Black Moon Draw(56)



I don’t want him to think of me the way everyone else does. The fleeting thought resounds deeply inside me, surprising me by its force. Why should I care what the Shadow Knight thinks?

Because I like him a little bit more than I want to consider.

“If you want hair on your blossoms, so be it. If you do not, so be it. A battle-witch answers to no one.” His response is soft, still amused, his tone warmer than I’m used to hearing from him.

“Thank you,” I say with some vindication. Now stop talking about my body. I stretch my neck back and work on calming down.

“Though a man likes not to be choked by hair when he pleasures a woman with his mouth.”

The image of his glorious body naked between my legs, gazing at me with the intensity he often displays in battle, preparing to unleash his tongue on the most sensitive part of my body . . . it stirs a primal part of me, one much stronger and instinctive than a high school crush.

Fanning myself, I start to think I’ll never be able to calm down.

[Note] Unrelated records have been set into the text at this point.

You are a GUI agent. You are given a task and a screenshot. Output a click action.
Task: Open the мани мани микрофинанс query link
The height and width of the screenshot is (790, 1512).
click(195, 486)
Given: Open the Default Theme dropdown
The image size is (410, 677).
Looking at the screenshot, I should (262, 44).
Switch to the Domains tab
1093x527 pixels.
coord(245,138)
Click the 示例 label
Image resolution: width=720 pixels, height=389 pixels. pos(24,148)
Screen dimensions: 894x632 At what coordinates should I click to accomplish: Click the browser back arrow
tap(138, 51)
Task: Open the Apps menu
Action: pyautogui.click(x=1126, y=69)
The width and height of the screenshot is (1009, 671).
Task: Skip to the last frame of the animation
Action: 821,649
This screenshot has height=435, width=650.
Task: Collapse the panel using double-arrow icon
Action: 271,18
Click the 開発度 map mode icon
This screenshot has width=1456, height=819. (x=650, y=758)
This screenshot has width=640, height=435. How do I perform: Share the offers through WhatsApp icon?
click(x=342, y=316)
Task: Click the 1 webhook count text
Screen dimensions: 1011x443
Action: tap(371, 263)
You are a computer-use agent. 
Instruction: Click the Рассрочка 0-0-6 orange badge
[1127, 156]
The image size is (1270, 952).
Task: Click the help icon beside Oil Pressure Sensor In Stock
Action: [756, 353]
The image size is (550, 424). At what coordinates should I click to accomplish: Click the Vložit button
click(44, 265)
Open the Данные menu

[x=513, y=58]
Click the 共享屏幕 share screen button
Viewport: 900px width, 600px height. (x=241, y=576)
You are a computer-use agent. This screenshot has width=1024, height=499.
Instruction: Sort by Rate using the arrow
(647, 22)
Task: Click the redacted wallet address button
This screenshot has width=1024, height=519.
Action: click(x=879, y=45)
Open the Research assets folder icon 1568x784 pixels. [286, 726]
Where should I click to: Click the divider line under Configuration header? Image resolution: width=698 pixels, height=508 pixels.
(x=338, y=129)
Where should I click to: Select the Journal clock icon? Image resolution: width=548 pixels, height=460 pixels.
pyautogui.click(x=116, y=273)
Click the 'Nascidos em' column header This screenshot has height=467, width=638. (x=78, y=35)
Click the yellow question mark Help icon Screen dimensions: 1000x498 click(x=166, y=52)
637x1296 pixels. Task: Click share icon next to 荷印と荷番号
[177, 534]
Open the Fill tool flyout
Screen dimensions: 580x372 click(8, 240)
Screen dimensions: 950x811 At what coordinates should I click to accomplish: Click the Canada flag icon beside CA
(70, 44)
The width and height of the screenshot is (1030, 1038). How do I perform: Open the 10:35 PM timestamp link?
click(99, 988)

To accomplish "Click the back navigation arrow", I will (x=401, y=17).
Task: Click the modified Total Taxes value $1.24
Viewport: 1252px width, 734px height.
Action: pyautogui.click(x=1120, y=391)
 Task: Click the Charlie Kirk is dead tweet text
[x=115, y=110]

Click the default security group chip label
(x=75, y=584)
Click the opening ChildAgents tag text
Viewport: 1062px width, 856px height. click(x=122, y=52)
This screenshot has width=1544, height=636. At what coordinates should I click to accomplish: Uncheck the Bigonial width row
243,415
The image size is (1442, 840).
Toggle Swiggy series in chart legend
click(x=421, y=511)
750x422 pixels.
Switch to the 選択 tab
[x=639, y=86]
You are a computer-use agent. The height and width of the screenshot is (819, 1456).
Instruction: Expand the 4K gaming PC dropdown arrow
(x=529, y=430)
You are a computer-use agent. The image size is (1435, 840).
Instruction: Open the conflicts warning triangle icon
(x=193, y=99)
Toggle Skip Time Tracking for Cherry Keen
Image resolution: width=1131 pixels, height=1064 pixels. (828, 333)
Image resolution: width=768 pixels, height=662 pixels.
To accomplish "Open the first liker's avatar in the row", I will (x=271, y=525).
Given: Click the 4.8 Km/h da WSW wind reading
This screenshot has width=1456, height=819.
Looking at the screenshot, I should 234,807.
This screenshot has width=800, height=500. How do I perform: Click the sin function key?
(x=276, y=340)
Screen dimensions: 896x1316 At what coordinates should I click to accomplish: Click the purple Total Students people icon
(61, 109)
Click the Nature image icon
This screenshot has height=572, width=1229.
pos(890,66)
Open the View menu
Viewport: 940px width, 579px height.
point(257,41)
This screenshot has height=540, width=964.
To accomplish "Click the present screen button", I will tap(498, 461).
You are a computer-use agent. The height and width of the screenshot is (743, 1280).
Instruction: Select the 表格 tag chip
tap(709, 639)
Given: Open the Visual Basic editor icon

“This Jason . . . you care for him?” he asks casually.

“I did. Why?”

“You think of him often,” he replies. “Besides, I have spoken to no one in four days. This place is driving me mad.”

“So you’re in my business because you’re bored. That’s fantastic,” I say sarcastically and rest a hand on my hip, unimpressed with his explanation. “One day, someone will genuinely give a shit.”

“I cared for you for four days, did I not?”

And saw me completely naked. “That’s different. You want something from me, but you don’t really care what I think or feel or . . .” Embarrassed by the words and aware I’m inviting criticism I can’t handle today, I shut up.

The jackass who murders whole armies is listening intently. “Jason was not good to you,” he observes.

This room is way too small for the two of us. “I didn’t enter another world to talk about my horrible luck with men!”

“Mayhap if you appreciated your unique gifts rather than pitied yourself, you would not have settled for a man who sees you as disappointing.” His gaze is traveling down my body as he speaks, which makes me think he’s talking about physical gifts.

I can’t summon a response. Is he really giving me relationship advice by telling me to stop wallowing in my misery?

He’s not the first person to tell me this. My mother did, too. The only person who always found me beautiful, no matter what, she used to tell me I had to stop settling for men who didn’t think of me in the same way. She liked Jason but still told me to find someone who didn’t make me cry once a week.

If I don’t put some space between us, I’m going to throw myself out the tower window. “How do we get out of here?”

“Can you fly?”

“No.”

He’s opening the windows. “Can you swim better than you ride a horse?”

“Maybe a little.”

Perplexed by his questions, I return to the other side of the prison and peer out of a window. I noticed the sky before; this time, I look down.

“Holy shit. How is this possible?” We’re in a floating tower over a bay deep enough that its waters are almost black, the nearest beaches a hefty mile swim. There are five more towers evenly spaced and suspended between the beach and us.

“Magic put us here. It must free us,” he answers.

“But we don’t . . .”

He gives me a knowing look and crosses his arms, exposing the roped lengths of his forearms and the strain of his biceps inside the sleeves of his tunic.

There’s no door at all to the room, a ceiling supported by wooden beams and a floor of massive blocks covered by rugs. I don’t think we’ll survive if we jump to the sea below. It’s too far.

“Maybe there’s some entrance in the floor. A trap door leading to some elevator or something we can’t see.” I drop to my knees and pull up one rug. I’m starting to feel a familiar sense of panic build and dig my fingers into the space between two stones to see if anything moves. No matter how hard I try, I’m doomed to fail him.

The thought pierces me to the core and I sit back.

“’Tis the same for me every day.”

Not expecting such a human emotion from him, I sit back and face the Shadow Knight. He doesn’t look anywhere as upset as I am about it. More . . . contemplative.

The instinct warning me about getting too involved is screaming again.

This time, I ignore it. “How can you say that?” I ask with some frustration. “You have so much power and strength. No one can stop you. You fail at nothing and win every battle.”

“In three days, my realm vanishes.” There’s a mocking note in his voice, along with bitterness. “And you have no power.”

“But that’s not our faults,” I protest.

The Shadow Knight draws closer, seating himself on a stool near me. I automatically suck in a breath of his dark, heady scent and wait with some reticence for whatever otherworldly explanation he’ll offer up. There’s no part of him capable of failing. I’m almost angry at him for claiming to know what it feels like to have the world reject him at every turn.

He pulls a second stool before him and pats it.

I sit on it obediently. We’re close enough that my knees are between his, our eyes on the same level his elbows on his thighs.